Somit funktioniert Mobilfunk ähnlich wie kostenpflichtige Konten bei Sparkassen, teure Versicherungen, Stromtarife etc. Auf Trägheit zu setzen ist nicht schlecht. Und unten, bei den jungen und flatterhaften Neukunden wirft man SimOn oder 4Bro auf den Markt. Beide Angebote sind für meine Kohorte eher suspekt. Schrille Farben, Geduze, Gossenslang grenzen ausreichend ab, um die Leute in teuren Verträgen zu halten.
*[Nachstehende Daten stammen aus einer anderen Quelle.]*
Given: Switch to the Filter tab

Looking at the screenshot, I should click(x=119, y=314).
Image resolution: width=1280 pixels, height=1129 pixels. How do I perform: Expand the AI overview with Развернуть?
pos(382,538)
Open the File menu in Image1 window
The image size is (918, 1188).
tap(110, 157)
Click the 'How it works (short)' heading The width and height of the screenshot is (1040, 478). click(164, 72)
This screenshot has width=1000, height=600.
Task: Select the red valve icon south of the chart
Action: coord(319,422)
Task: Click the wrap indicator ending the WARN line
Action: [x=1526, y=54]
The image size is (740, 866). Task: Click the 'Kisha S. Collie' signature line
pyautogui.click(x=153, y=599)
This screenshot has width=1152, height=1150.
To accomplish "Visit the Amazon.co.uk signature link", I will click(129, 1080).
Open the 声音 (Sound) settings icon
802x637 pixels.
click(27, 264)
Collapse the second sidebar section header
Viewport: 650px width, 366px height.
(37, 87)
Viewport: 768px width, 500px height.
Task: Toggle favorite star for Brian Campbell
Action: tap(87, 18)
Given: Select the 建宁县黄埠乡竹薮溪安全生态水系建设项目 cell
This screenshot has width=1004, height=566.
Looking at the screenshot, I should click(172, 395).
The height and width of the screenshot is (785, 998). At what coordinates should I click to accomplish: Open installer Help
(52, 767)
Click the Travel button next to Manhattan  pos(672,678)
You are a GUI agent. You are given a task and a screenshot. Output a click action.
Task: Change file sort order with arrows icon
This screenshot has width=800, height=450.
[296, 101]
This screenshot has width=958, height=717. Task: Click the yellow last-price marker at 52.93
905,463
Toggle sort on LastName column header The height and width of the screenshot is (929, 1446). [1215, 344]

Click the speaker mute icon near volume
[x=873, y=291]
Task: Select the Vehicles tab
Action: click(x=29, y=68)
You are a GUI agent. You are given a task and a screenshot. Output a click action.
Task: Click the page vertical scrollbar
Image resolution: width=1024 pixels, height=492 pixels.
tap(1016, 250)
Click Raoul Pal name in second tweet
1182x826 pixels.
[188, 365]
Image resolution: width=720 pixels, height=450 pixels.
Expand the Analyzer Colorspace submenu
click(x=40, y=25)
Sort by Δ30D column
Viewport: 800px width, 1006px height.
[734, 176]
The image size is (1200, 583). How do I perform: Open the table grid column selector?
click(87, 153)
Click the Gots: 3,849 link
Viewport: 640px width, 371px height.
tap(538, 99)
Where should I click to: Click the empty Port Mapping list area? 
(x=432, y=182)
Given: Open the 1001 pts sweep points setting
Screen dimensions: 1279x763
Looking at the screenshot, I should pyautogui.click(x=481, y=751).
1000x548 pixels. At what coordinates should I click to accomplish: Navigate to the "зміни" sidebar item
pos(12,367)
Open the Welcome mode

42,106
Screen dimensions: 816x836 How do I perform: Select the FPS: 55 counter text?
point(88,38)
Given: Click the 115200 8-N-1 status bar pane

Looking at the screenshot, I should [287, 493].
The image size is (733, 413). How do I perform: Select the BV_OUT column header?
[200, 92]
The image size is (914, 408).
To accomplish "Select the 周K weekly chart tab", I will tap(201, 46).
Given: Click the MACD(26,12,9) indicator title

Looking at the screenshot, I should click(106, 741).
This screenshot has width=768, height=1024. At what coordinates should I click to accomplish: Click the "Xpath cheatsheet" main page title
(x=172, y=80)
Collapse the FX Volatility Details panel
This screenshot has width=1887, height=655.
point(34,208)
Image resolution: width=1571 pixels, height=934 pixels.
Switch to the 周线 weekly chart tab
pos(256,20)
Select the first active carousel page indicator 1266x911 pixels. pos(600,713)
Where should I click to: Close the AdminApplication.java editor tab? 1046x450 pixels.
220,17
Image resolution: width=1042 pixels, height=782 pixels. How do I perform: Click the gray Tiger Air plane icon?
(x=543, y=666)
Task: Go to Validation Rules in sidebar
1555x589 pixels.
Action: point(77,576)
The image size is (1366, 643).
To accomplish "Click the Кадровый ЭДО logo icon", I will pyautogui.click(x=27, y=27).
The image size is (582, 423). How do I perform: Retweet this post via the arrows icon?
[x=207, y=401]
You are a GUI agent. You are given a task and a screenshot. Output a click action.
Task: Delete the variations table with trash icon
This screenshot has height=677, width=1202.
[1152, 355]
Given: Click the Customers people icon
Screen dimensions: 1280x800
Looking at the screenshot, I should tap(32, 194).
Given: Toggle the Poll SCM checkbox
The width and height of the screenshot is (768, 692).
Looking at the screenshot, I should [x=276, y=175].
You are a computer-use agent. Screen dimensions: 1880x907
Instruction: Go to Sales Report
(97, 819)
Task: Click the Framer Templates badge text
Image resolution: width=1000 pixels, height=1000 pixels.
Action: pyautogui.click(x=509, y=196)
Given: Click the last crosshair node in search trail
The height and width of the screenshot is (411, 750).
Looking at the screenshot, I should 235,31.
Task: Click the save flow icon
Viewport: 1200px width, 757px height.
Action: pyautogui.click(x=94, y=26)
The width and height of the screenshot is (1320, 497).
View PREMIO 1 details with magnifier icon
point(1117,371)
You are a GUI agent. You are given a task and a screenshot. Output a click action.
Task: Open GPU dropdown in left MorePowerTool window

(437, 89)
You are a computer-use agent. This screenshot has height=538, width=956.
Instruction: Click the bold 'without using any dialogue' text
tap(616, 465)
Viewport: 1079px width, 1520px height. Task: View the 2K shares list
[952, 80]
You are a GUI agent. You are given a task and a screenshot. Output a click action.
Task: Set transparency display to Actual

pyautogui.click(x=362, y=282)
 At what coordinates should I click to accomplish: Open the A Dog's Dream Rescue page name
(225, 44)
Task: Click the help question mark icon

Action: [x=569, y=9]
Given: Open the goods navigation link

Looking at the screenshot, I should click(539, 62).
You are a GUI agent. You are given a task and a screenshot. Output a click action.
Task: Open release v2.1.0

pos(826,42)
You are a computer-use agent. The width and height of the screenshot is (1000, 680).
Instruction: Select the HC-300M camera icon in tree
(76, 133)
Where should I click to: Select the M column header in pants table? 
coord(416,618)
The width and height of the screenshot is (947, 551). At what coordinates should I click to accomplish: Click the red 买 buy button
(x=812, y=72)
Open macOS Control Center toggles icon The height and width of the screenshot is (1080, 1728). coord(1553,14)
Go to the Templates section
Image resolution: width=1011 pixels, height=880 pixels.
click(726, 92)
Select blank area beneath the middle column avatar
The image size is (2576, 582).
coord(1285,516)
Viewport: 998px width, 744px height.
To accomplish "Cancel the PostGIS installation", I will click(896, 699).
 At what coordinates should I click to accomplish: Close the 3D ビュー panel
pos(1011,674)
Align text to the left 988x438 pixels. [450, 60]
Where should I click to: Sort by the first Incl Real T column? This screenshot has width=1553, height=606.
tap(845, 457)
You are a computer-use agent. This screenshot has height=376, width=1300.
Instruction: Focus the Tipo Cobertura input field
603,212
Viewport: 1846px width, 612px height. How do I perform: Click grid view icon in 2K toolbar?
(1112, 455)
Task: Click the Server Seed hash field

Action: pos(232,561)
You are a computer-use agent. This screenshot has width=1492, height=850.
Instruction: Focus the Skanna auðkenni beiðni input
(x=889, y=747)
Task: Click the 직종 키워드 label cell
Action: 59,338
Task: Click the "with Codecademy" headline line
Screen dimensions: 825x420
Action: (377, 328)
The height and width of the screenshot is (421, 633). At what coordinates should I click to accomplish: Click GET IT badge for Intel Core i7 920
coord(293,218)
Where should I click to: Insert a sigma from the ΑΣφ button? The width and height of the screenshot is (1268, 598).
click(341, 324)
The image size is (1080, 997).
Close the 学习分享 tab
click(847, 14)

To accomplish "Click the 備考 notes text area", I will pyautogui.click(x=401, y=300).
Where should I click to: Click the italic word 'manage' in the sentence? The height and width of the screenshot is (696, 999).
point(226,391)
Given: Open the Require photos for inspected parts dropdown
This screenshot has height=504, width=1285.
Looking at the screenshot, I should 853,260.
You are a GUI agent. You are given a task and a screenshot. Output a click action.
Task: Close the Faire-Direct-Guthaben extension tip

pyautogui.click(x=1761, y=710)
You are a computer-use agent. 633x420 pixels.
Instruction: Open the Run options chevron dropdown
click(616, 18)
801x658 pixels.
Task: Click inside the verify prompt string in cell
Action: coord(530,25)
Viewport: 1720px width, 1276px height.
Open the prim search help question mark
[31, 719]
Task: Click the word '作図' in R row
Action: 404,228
Die, nennen wir es, Dynamik der Tarife bei den Drillisch-Derivaten ist ebenfalls nicht zuträglich bei meiner Kohorte zu punkten. Viele befürchten, aus billigen Tarifen herausgeworfen oder direkt in teurere umgestellt zu werden. Einfach deshalb, weil die Tarife doch relativ wild hin und her bepreist werden. Zielgruppe also auch hier eher das Jungvolk.
Und wenn dann mal das Netz ausfällt, wie vor 3 Tagen hier in Ostsachsen, bekommt man gleich Mail, die darauf hinweisen, dass das beim früheren Anbieter nie passiert ist. Auch wenn der oft sogar o2 selbst war. Tja. Was soll man sagen?!